The news is out: MWC26 was flooded with AI-related content in its telecom exhibition. Flooded, you say? Let's check the facts. The phrase "a taste of AI" is incredibly vague. Is it like adding "beef flavor" to instant noodles, or is it actually using prime cuts of Wagyu? We need to dissect this with cold, hard data.
It's only natural that AI was mentioned at MWC26. Telecommunications infrastructure acts as the highway for data, and AI is the car driving on it. A great highway is useless without cars to drive on it, and vice versa. So, telecom and AI are inextricably linked. The key question is: "What kind" of AI was featured?
While we need to examine the original article, it's likely to be predictable stuff. Telecom companies enhancing LLM-based chatbots or using AI to optimize networks. While these attempts aren't bad in themselves, calling it an "AI revolution" is an exaggeration. The real money is elsewhere.
The real money lies in On-Device AI, especially NPUs. On-Device AI, which processes AI computations directly on the device without going through the network, offers enormous advantages in data security, response speed, and power efficiency. To handle the explosive increase in data traffic in the 5G and 6G era, On-Device AI is not an option, but a necessity. The problem is that NPU technology is still in its early stages. Only a few companies like Apple, Qualcomm, and MediaTek are developing their own NPUs, and most telecom equipment manufacturers still have a long way to go.
Just as Qualcomm dominated the communication chipset market when transitioning from 3G to 4G, companies with NPU technology are likely to be the "hidden winners" of this On-Device AI era. We need to closely examine how many NPU-related announcements were made at MWC26 and which companies showcased their technology.
If communication services using RAG (Retrieval-Augmented Generation) technology were introduced at MWC26, that's also worth noting. RAG reduces the "hallucination" of LLMs and allows them to reflect the latest information. If telecom companies use RAG to provide customized information or build intelligent consultation services, it could greatly enhance the user experience.
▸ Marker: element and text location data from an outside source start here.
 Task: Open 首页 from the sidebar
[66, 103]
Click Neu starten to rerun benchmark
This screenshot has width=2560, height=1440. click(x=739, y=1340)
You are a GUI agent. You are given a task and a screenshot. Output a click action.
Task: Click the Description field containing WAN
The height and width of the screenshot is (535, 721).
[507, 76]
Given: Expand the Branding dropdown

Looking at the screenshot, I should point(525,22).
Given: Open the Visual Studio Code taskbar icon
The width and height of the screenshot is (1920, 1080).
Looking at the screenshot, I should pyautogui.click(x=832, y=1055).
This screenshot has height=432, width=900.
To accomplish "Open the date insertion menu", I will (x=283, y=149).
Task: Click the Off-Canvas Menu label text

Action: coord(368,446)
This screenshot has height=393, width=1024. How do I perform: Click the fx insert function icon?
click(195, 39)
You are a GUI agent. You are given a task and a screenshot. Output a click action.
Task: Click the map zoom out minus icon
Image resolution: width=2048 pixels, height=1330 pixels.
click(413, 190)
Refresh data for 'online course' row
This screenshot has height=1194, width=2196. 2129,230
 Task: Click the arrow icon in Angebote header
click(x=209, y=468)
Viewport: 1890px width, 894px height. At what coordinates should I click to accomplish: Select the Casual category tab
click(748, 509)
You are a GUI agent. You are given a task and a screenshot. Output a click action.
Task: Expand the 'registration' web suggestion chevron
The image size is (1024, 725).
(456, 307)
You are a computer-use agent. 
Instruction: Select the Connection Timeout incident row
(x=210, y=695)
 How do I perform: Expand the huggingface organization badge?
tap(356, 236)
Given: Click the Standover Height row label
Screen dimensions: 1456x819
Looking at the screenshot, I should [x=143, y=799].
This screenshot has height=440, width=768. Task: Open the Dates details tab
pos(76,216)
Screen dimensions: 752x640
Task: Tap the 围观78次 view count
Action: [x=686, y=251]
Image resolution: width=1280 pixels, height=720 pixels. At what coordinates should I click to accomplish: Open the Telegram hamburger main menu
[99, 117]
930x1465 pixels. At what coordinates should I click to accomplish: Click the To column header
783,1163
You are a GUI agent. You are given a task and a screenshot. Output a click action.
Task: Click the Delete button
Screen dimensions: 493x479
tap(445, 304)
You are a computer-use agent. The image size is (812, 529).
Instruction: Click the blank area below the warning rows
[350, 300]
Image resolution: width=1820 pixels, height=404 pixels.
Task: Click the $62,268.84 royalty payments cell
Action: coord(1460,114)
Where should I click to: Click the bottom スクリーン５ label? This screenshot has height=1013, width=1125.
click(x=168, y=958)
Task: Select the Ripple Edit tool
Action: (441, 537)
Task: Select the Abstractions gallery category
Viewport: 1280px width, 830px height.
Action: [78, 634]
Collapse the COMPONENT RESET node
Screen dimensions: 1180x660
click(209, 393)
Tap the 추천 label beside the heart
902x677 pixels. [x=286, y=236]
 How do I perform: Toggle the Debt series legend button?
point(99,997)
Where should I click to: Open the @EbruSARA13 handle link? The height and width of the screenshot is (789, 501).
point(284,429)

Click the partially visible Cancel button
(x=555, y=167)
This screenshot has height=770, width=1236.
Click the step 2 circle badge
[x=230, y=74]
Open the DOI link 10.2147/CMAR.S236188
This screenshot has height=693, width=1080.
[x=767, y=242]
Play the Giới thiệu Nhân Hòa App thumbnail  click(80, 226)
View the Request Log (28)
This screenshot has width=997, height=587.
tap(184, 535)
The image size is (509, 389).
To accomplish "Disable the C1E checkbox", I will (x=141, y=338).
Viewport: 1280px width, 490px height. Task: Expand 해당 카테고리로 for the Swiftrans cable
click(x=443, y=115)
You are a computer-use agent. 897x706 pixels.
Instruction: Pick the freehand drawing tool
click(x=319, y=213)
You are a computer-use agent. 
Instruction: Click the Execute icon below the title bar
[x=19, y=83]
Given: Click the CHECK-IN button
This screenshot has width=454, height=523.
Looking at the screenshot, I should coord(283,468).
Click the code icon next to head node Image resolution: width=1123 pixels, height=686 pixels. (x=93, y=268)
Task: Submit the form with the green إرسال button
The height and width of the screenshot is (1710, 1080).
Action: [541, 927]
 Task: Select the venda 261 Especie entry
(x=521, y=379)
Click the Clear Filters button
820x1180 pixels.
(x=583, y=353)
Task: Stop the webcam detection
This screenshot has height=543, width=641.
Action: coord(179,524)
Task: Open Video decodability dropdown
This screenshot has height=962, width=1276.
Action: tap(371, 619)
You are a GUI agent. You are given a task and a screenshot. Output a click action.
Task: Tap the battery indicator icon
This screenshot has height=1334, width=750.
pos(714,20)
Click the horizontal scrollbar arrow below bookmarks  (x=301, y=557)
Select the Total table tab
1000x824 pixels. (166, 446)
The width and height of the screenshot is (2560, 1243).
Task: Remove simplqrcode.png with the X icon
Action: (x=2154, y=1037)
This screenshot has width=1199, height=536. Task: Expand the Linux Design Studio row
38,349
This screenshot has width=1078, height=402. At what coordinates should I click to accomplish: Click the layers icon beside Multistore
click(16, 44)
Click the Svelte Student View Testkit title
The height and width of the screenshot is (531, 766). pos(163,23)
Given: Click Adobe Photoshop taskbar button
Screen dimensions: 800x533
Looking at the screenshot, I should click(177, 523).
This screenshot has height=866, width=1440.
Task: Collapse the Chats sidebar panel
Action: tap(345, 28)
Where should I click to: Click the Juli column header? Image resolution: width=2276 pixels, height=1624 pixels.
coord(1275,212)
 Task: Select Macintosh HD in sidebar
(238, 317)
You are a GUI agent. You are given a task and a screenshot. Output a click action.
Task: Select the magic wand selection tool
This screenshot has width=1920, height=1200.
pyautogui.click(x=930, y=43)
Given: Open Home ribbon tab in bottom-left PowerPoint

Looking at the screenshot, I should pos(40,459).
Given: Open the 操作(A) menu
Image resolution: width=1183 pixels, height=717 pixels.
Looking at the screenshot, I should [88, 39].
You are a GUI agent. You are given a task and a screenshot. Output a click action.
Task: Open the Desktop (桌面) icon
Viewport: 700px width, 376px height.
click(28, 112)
But remember, MWC is a "showcase" event. There are many mountains to climb before actual commercialization. Technical issues, regulatory issues, and cost issues – there are a mountain of challenges to be solved. So, it's dangerous to make investment decisions based solely on AI-related announcements at MWC26. We need to analyze it coldly based on facts and carefully consider its impact on the actual market. Now is not the time to get excited about just "a taste of AI," but to find the real "kernel." We will need to continuously track for the next few years what disruptive changes the technologies announced at MWC26 will bring to the actual telecom market. The phrase "see the future first" is good, but blind faith is forbidden. A future not verified by data is just an illusion.